[Stored data entries]
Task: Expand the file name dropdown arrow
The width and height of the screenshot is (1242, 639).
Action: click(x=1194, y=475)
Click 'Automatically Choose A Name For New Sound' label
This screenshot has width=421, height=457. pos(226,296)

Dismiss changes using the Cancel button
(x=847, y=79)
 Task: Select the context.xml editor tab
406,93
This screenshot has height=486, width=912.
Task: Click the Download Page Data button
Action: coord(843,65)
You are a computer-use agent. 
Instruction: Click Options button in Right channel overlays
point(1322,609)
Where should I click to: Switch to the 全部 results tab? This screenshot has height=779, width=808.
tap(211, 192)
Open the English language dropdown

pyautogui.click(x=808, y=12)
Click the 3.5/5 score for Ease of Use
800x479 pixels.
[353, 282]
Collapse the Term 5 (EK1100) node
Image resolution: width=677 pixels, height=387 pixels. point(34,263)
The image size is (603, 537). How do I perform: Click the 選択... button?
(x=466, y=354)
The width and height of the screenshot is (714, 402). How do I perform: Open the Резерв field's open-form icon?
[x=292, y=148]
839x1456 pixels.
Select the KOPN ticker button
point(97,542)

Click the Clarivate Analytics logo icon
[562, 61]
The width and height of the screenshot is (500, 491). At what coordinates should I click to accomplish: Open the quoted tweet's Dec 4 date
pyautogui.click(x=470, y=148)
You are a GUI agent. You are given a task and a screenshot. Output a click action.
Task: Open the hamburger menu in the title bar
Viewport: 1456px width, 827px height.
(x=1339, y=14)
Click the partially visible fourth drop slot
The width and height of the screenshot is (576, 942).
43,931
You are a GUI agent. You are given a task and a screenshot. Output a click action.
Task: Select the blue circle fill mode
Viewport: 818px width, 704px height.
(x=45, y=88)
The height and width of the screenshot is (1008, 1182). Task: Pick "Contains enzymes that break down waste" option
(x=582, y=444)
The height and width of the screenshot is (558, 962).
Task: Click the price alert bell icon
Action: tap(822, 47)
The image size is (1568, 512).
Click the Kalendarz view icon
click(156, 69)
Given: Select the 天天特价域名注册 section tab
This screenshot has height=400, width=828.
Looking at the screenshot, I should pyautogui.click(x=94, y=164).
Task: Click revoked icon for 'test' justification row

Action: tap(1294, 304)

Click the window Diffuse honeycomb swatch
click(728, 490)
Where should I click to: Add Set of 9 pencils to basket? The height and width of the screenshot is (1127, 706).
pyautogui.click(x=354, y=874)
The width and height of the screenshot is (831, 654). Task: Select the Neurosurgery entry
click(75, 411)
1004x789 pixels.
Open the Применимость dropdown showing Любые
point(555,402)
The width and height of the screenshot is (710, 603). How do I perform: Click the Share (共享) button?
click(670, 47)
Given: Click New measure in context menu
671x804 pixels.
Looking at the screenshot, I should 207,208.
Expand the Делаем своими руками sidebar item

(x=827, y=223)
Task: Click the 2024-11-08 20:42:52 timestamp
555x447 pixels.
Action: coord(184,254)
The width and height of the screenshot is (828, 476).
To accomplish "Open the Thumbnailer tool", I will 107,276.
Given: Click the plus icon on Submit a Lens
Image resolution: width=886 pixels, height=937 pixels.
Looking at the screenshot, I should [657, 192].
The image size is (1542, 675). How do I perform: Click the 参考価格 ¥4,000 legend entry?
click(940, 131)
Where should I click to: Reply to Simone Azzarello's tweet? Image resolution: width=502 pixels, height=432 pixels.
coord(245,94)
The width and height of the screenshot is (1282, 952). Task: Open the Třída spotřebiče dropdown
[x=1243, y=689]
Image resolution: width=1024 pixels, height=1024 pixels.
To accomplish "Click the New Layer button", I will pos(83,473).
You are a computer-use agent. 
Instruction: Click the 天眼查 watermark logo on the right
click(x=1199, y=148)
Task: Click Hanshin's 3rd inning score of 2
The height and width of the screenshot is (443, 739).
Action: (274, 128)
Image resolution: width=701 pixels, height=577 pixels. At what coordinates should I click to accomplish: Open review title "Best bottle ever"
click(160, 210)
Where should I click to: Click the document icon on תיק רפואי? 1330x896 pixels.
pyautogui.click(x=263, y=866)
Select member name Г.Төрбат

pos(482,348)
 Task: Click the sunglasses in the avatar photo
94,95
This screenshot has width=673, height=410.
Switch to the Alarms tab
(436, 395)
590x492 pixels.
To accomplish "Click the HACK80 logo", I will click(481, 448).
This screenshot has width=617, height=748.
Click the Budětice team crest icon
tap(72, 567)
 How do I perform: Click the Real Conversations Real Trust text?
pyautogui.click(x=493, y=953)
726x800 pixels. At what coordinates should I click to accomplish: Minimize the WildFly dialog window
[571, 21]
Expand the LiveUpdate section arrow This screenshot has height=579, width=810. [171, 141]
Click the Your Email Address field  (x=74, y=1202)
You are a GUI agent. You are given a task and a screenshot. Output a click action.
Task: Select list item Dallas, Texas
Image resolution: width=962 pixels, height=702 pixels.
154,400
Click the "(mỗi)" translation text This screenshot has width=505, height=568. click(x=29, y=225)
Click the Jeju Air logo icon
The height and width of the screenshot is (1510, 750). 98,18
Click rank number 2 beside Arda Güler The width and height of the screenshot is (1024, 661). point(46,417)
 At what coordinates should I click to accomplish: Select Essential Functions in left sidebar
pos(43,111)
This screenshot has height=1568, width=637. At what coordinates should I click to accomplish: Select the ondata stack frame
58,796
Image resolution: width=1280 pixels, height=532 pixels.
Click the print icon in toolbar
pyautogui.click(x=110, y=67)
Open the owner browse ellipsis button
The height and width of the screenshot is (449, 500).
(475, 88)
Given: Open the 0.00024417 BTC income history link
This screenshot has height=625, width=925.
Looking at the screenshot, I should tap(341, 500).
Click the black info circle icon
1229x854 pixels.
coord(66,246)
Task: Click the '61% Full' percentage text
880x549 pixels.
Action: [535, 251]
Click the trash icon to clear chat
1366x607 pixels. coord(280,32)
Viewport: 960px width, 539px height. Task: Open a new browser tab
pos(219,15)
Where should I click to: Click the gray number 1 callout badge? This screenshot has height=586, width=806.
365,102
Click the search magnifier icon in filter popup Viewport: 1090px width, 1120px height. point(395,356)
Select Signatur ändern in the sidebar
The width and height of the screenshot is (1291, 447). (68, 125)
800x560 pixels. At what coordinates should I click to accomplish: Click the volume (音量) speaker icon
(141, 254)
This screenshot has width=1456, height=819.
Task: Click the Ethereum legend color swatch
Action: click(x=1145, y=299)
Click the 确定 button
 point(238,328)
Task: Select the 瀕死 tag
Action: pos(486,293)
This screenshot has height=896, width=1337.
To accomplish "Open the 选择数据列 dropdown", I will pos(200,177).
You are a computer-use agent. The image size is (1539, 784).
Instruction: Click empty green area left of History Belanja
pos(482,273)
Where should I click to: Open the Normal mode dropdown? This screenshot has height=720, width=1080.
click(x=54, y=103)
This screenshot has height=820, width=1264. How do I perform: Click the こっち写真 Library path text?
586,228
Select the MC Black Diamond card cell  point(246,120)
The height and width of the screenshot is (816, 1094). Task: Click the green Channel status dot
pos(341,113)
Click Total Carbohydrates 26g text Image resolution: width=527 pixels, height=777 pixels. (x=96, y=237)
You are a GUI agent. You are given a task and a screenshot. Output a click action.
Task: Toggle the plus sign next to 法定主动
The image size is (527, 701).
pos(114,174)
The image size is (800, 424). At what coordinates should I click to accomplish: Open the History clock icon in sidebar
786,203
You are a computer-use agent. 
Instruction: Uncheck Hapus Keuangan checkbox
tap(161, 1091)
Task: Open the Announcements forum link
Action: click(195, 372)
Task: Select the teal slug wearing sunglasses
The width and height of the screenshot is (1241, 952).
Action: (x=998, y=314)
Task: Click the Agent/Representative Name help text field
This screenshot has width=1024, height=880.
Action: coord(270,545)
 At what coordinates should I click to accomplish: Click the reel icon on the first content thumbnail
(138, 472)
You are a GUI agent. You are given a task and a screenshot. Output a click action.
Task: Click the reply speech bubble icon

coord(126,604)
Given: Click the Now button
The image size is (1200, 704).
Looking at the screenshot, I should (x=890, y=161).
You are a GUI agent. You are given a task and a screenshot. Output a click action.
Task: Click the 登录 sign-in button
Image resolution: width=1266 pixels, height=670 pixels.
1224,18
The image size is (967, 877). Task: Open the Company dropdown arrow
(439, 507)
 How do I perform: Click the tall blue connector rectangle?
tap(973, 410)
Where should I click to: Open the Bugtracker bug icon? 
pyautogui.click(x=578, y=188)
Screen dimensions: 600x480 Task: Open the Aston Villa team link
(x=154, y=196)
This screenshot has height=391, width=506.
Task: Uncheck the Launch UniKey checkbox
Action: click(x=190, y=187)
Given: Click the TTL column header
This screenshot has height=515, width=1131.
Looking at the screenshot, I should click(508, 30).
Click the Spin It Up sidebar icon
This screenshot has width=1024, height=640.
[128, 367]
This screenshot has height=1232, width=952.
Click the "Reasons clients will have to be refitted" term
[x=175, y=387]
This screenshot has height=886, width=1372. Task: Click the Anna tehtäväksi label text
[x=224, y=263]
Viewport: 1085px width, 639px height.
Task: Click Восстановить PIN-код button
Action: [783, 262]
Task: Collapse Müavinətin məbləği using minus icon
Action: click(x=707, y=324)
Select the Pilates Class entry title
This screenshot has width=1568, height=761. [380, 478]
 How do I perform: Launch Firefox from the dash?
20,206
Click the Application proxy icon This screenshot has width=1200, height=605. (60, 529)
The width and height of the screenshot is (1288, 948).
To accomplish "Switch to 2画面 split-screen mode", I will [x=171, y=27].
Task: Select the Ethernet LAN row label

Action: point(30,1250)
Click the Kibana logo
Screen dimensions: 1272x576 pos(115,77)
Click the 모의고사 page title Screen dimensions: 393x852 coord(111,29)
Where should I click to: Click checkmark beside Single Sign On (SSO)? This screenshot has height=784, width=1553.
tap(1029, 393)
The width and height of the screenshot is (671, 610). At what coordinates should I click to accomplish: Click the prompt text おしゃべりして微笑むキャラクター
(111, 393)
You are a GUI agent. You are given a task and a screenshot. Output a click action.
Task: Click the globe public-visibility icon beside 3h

— WORK INSTRUCTION —
Please return the lines above exactly, from the first one down to the line with "Task: Open the hamburger", and stop after that line.

— SOLUTION FOR THIS TASK —
Task: Expand the file name dropdown arrow
The width and height of the screenshot is (1242, 639).
Action: click(x=1194, y=475)
Click 'Automatically Choose A Name For New Sound' label
This screenshot has width=421, height=457. pos(226,296)

Dismiss changes using the Cancel button
(x=847, y=79)
 Task: Select the context.xml editor tab
406,93
This screenshot has height=486, width=912.
Task: Click the Download Page Data button
Action: coord(843,65)
You are a computer-use agent. 
Instruction: Click Options button in Right channel overlays
point(1322,609)
Where should I click to: Switch to the 全部 results tab? This screenshot has height=779, width=808.
tap(211, 192)
Open the English language dropdown

pyautogui.click(x=808, y=12)
Click the 3.5/5 score for Ease of Use
800x479 pixels.
[353, 282]
Collapse the Term 5 (EK1100) node
Image resolution: width=677 pixels, height=387 pixels. point(34,263)
The image size is (603, 537). How do I perform: Click the 選択... button?
(x=466, y=354)
The width and height of the screenshot is (714, 402). How do I perform: Open the Резерв field's open-form icon?
[x=292, y=148]
839x1456 pixels.
Select the KOPN ticker button
point(97,542)

Click the Clarivate Analytics logo icon
[562, 61]
The width and height of the screenshot is (500, 491). At what coordinates should I click to accomplish: Open the quoted tweet's Dec 4 date
pyautogui.click(x=470, y=148)
You are a GUI agent. You are given a task and a screenshot. Output a click action.
Task: Open the hamburger menu in the title bar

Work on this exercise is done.